Do you consume hockey? Do you want the best up to date read on your favorite ice-based sport? Perfect, here the top five new hockey books you need to own.

Do you have a birthday coming up? Are you bored at work? Good! Here are five books that any hockey lover needs to own. We didn’t rank these books because they’re all fantastic. But we think this very first one from Craig Custance is a must own.

Behind The Bench: Inside The Minds Of Hockeys Greatest Coaches

Craig Custance

I love, love, love this book. The idea seems so obvious that I’m surprised it hadn’t been done before. Sitting down with coaches and watching games. Not just any games. But big games. Games that meant something. Like sitting down with ex-Team USA coach Ron Wilson to discuss his team’s loss to Canada in overtime for the gold medal.

Craig Custance convinces some of the best minds in the game to sit down and relive moments and their lives and we get to be part of it by reading this book. As a hockey fan with no access to these individuals, this is perhaps the greatest insight we’ll ever get. I wish this was an HBO TV mini-series so I can be remotely lazy and see the play they’re talking about rather than having to picture it in my mind.

If you love hockey (and why wouldn’t you) you need this book.

Behind the Bench: Inside the Minds of Hockey’s Greatest Coaches

Stats Shot: The Ultimate Guide To Hockey Analytics


Over the last few years, advanced statistics have started to creep into hockey. Corsi, Fenwick, high-danger save percentage, wins above replacement (WAR), expected goals for (xGF) are all now part of hockey vernacular. Not knowing what these are isn’t an option for anyone who consumes hockey media. You’re going to see these stats pop-up in whoever you follow’s writing. And Rob Vollman wants you to understand what they mean and why they’re important.

Stats Shot’s mission statement, that I bestowed upon it, is to teach you what you need to know about “advanced analytics” in the game of hockey. It’s accessible even though it primary subject is statistics. It’s light and above all else it’s understandable. Vollman does an outstanding job in detailing what you need to know about analytics.

Stat Shot: The Ultimate Guide to Hockey Analytics

Take Your Eye Off The Puck: How To Watch Hockey By Knowing Where To Look

Greg Wyshynski

If you’re new to the game this books for you. Greg Wyshynski (now of ESPN) does a good job of just explaining hockey. But when I say that don’t expect an encyclopedic dissection of the game. It’s meant as an introduction to the sport for those who are just converting to the sport of ice hockey. So manage your expectations.

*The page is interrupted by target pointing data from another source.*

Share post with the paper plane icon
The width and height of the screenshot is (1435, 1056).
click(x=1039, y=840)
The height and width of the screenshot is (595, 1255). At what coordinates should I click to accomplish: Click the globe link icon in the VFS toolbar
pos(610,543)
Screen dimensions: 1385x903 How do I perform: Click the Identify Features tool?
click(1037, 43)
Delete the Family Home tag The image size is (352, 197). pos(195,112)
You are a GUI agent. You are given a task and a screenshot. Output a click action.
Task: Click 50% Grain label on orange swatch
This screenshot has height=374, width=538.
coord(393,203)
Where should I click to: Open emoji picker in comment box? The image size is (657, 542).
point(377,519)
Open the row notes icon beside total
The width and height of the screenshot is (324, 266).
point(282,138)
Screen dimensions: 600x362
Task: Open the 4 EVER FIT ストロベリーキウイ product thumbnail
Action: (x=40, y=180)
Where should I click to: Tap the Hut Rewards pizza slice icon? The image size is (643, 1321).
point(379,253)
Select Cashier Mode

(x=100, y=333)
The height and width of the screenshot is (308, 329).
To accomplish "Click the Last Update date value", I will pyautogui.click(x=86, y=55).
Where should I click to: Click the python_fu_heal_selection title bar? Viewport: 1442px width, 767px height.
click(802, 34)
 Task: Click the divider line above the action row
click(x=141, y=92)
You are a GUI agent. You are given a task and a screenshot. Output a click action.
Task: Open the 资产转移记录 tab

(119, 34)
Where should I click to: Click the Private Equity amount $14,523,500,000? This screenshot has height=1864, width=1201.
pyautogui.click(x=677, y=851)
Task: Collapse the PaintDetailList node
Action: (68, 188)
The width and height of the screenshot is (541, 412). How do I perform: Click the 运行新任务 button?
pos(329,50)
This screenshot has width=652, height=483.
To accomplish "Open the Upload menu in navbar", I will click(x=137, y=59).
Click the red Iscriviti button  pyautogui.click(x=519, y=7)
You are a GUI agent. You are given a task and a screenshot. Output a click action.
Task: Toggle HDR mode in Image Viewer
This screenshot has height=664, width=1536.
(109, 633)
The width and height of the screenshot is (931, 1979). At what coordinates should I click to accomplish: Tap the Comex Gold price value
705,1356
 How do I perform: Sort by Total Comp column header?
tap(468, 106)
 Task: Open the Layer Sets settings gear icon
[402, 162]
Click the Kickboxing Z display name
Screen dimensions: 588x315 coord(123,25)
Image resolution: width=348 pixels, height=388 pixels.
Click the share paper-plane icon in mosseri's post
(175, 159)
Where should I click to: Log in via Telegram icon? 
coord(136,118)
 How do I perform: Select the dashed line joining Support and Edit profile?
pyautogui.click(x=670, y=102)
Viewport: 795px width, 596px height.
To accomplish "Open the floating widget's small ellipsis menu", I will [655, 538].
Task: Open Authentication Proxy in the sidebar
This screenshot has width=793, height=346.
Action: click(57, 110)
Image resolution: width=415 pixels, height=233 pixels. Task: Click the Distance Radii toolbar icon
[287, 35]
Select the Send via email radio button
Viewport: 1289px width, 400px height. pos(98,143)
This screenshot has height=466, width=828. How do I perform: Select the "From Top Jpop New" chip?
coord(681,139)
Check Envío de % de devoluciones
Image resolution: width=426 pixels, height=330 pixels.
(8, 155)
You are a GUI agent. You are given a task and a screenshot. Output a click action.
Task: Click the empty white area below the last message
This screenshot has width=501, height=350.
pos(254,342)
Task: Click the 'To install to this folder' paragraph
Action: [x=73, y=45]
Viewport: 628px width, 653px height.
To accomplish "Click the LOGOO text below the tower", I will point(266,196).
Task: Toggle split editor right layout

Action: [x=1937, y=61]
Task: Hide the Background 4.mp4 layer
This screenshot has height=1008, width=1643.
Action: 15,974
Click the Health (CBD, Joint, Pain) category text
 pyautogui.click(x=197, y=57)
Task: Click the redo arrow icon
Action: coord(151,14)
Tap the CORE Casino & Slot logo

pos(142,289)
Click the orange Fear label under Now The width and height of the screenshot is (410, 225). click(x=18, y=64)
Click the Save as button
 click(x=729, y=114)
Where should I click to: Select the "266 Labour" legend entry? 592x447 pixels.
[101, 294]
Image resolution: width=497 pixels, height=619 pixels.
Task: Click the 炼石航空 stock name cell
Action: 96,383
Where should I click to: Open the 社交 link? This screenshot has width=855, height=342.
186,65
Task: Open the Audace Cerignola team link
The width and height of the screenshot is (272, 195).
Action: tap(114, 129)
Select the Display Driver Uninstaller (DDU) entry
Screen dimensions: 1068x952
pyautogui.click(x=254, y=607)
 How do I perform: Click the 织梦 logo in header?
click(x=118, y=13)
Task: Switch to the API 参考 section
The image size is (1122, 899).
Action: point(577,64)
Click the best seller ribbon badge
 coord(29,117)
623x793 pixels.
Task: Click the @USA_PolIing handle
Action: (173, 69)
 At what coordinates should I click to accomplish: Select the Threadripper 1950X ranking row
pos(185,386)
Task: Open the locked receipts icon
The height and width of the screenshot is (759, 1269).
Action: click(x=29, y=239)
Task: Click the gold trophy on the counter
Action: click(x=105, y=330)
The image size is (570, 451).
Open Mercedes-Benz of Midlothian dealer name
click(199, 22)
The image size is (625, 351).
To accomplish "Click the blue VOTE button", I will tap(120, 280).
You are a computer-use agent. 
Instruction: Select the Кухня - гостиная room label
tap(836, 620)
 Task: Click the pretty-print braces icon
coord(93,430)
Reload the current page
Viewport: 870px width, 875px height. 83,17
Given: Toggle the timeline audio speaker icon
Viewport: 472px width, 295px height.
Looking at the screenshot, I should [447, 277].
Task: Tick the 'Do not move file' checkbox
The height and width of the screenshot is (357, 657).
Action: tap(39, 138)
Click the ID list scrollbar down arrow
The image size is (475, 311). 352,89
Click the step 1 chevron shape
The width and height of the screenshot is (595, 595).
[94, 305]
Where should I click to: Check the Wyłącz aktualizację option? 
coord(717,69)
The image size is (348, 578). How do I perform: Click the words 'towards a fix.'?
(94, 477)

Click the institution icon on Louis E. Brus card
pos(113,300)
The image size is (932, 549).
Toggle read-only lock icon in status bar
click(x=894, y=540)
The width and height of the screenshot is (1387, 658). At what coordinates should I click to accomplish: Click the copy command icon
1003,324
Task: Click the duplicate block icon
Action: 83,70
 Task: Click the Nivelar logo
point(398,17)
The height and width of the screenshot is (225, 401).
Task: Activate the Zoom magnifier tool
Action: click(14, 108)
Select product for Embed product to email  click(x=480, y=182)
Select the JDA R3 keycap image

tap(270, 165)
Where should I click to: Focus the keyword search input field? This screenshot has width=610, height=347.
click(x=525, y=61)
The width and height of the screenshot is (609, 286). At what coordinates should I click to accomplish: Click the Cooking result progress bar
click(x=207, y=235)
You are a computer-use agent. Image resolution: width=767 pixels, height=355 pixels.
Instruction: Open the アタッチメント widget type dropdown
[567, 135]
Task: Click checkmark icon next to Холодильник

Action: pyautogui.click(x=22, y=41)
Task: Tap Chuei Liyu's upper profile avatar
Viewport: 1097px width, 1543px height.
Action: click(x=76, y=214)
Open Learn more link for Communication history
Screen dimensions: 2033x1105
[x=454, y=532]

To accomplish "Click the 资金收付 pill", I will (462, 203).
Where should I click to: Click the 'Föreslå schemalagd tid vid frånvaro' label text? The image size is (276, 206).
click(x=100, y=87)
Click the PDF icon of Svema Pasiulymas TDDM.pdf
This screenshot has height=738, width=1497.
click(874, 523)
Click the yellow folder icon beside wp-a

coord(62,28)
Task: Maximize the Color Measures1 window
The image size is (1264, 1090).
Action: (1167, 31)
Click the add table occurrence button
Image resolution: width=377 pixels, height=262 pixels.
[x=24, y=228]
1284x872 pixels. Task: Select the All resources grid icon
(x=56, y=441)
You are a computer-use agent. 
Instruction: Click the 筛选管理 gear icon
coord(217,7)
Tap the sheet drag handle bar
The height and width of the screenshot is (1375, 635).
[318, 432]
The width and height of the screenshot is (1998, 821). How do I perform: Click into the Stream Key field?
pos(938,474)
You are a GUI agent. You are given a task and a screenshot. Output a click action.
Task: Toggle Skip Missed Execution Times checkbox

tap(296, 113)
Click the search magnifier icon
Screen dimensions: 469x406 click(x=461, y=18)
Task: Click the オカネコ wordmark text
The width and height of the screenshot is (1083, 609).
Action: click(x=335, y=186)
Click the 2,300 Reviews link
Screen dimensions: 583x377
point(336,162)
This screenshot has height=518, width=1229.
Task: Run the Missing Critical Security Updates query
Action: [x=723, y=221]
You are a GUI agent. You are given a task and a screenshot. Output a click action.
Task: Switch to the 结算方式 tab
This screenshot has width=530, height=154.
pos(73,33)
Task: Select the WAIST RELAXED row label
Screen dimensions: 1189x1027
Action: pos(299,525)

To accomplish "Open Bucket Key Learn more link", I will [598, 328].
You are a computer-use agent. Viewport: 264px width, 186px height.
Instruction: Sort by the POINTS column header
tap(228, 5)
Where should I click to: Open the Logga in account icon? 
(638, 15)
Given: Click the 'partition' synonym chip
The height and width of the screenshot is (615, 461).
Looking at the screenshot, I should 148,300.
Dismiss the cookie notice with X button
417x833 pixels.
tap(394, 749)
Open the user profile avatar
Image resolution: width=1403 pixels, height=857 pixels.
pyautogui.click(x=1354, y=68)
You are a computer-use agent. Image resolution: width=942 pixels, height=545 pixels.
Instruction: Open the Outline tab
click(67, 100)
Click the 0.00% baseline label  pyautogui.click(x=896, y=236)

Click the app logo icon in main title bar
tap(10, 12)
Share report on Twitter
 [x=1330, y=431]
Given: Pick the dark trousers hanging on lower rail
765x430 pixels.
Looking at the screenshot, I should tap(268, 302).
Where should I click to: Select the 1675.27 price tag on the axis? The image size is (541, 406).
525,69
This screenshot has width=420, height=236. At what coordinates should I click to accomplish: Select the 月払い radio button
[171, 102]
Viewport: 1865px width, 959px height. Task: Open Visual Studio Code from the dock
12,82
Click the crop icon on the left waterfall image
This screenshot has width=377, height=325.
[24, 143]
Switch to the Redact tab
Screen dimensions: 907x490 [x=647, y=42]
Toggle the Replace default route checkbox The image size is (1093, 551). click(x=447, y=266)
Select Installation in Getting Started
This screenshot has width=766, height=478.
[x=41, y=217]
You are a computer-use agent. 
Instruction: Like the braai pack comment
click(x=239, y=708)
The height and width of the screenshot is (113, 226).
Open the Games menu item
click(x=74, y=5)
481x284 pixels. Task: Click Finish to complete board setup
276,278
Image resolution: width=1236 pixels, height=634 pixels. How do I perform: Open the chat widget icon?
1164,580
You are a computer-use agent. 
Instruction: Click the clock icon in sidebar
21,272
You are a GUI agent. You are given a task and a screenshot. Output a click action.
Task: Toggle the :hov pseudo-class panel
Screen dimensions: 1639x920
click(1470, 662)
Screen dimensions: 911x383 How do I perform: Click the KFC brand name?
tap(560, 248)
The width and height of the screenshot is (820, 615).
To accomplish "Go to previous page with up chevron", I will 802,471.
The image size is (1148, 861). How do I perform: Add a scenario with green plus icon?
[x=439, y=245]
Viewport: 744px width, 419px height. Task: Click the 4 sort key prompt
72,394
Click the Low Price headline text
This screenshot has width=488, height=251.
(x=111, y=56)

Wyshynski’s book isn’t about explaining every in-and-out of the game. It’s meant to be accessible to those who may not totally understand that game and might be looking for a little help knowing what some broadcasters are talking about on those NBC national games. And it does a remarkable job at that. It’s full of pop-culture references and deadpan humor. Both hallmarks of the Wyshynski style. And exactly why this book is as accessible as it is.

Take Your Eye Off the Puck: How to Watch Hockey By Knowing Where to Look

The 100 Greatest Players In NHL History (And Other Stuff): An Arbitrary Collection of Arbitrary Lists

Greg Wyshynski/Dave Lozo/Sean MacIndoe

Ever get into an argument with your friends about who the greatest players in the NHL were? Of course, you did. We all have at some point. Greg Wyshynski, Dave Lozo, and Sean MacIndoe certainly have and instead of leaving it at the bar they decided to make a book about it. They graded players based on their own not-entirely-scientific-but-still-pretty-darn-good ranking system and then went about the business of justifying their answers. Imagine that! Transparency in the world of hockey!

All three are hilarious individual and let that funny bone out in their writing. It’s a fun read from cover to cover and it’s definitely going to have you nod your head in agreement, but also sigh audibly when you disagree venomously at one of their picks

The 100 Greatest Players In NHL History (And Other Stuff): An Arbitrary Collection of Arbitrary Lists

Offside: My Life Crossing The Line

Sean Avery

Remember Sean Avery? The guy that waved his stick in front of Martin Brodeur while his team was on a power play? Or how about the guy who would call the same Martin Brodeur “fatty” after the ex-New Jersey Devils goalie wouldn’t shake his hand during the traditional handshake line in the playoffs?

Now you should. Well, he’s got a memoir out about those events and so much more. It’s an honest read about one of the more contentious players to ever lace up skates.

It’s sometimes tough to take what Avery says simply because we all know how inflammatory Avery can be. True or not, Offside is one heck of an entertaining read.